As stated by the Supreme Court of Indiana in Bahr v. Zahm, 219 Ind. 297, 302, 37 N.E.2d 942 (1941), quoted with approval in Reith v. County of Mountrail, supra at 672:

It seems to us that the difference between the statutes here involved is basic. The non-claim statute relates to *787 the exercise of a right, while the statute relieving the State from the operation of statutes of limitation pertains only to remedies. The non-claim statute imposes a condition precedent to the enforcement of a right of action, while statutes of limitation create defenses that must be pleaded and may be waived.
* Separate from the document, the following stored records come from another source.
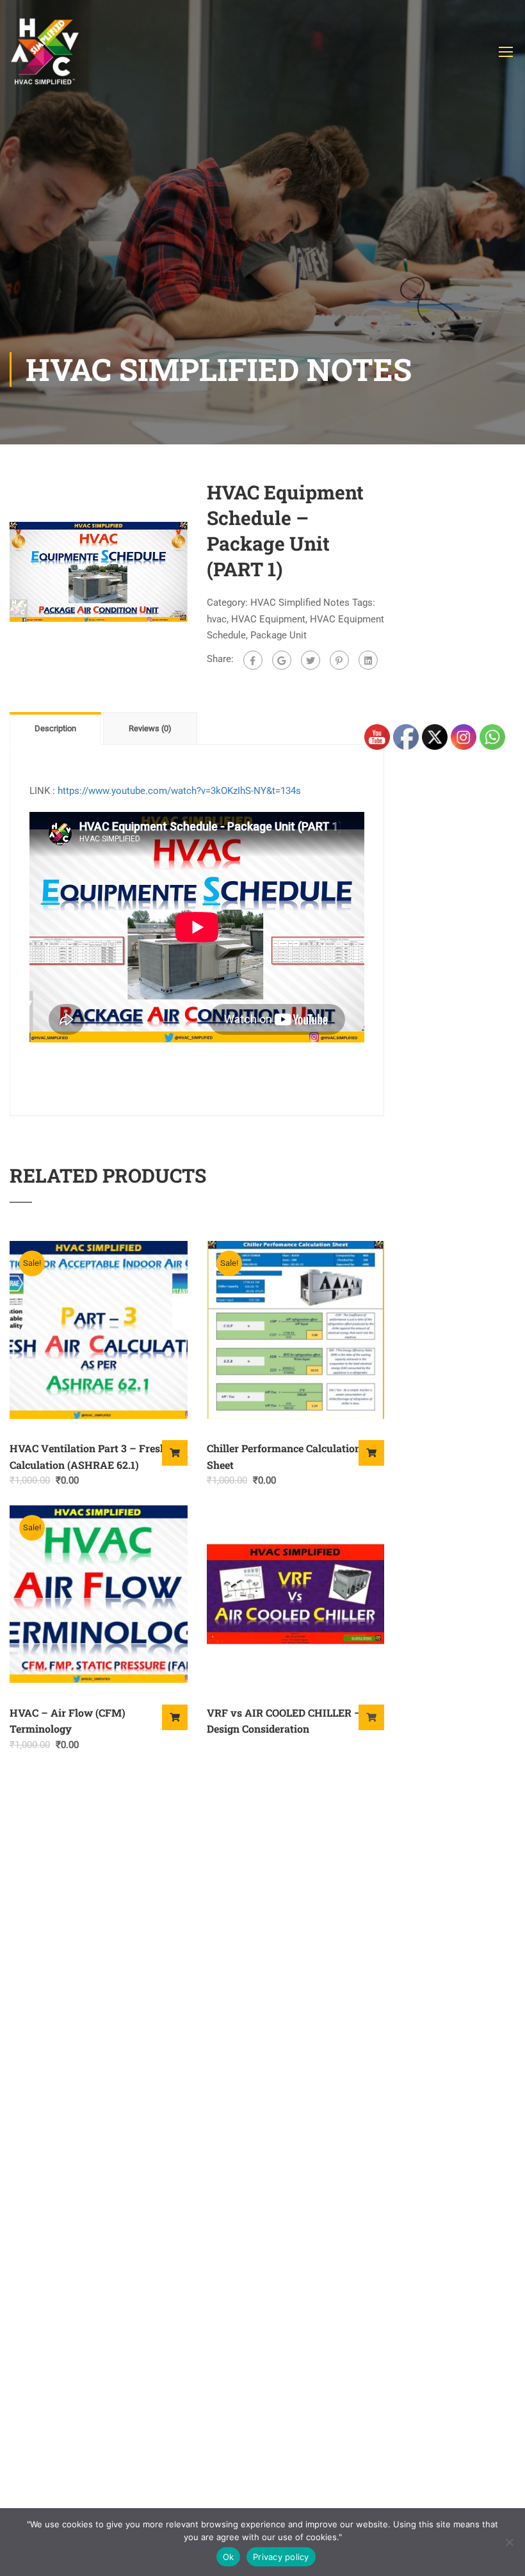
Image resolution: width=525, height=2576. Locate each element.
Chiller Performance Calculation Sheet (284, 1456)
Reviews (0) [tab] (150, 728)
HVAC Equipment (268, 619)
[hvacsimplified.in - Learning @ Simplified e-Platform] (45, 57)
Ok (228, 2557)
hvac (217, 619)
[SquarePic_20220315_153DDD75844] (99, 571)
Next (201, 572)
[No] (509, 2542)
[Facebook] (252, 660)
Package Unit (278, 635)
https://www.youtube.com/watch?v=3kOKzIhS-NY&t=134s (179, 791)
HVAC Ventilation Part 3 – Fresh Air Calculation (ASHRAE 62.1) (97, 1456)
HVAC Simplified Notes (300, 602)
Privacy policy (281, 2557)
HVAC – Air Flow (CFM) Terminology (67, 1721)
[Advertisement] (262, 256)
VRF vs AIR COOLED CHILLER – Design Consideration (284, 1721)
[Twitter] (310, 660)
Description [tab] (55, 728)
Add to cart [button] (175, 1453)
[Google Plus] (281, 660)
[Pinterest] (339, 660)
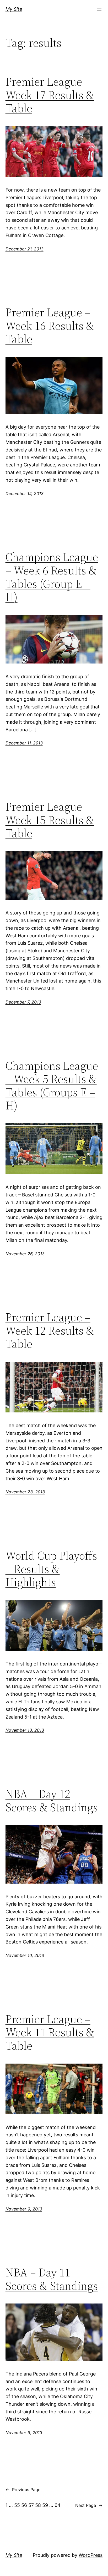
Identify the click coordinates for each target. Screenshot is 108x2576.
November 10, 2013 (25, 1955)
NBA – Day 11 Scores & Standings (52, 2279)
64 (58, 2505)
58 (38, 2505)
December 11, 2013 (24, 742)
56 (24, 2505)
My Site (14, 9)
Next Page (88, 2505)
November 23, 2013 (25, 1491)
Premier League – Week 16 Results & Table (50, 326)
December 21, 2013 (25, 248)
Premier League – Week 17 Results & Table (50, 95)
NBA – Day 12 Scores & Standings (52, 1800)
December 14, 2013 (25, 493)
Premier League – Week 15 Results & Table (50, 820)
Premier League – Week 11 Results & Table (50, 2033)
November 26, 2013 (25, 1253)
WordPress (90, 2555)
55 (17, 2505)
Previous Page (23, 2489)
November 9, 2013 (24, 2209)
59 (45, 2505)
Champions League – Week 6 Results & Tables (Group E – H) (52, 577)
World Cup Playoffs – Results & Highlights (51, 1569)
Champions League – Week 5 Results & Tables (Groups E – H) (52, 1085)
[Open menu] (99, 9)
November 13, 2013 (25, 1730)
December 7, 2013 (23, 1002)
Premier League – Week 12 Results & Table (50, 1331)
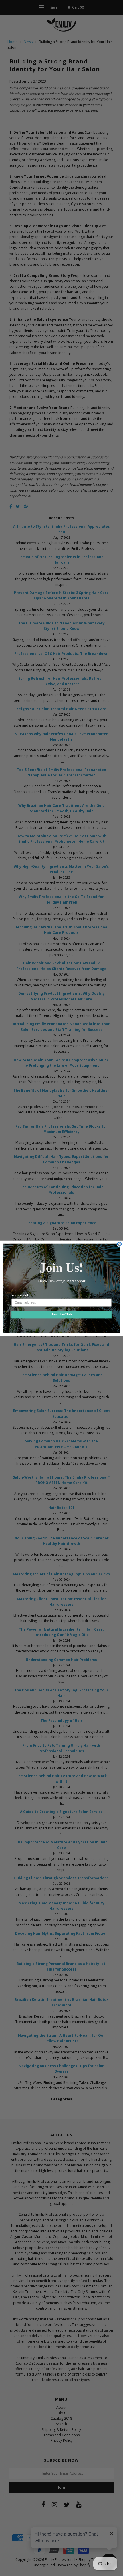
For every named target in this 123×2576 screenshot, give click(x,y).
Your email (19, 1295)
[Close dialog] (119, 1244)
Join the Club (61, 1314)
We do not know of any statute or rule of law that relieves the State of Indiana from the obligation to perform conditions precedent upon which the enforcement of a right of action is made to depend.

I believe the correct interpretation of RCW 4.16.310 to be: (1) If the claim or cause of action accrues within 6 years, then and only then will the applicable statute of limitation begin to run. Thus, e.g., if the damage was discovered 5 years after the substantial completion of construction and the applicable statute of limitation was RCW 4.16.040, the action would have to be brought within 6 years of the discovery of the damage or a total of 11 years from the date the damage occurred. (RCW 4.16.160 would toll the statute of limitation but only if the claim had accrued within 6 years.) (2) If the cause of action has not accrued within 6 years, i.e., been discovered by plaintiff, then the cause of action shall be barred. See Gazija v. Nicholas Jerns Co., 86 Wn.2d 215, 543 P.2d 338 (1975).

In 1982, when Bellevue School District filed its lawsuit, it had no claim, it had no action, it had no case. The remedy for this situation is not for this court to rewrite the statute but for school districts to seek legislative relief.

STAFFORD, UTTER, and BRACHTENBACH, JJ., concur with DOLLIVER, J.

New argument granted March 13, 1984.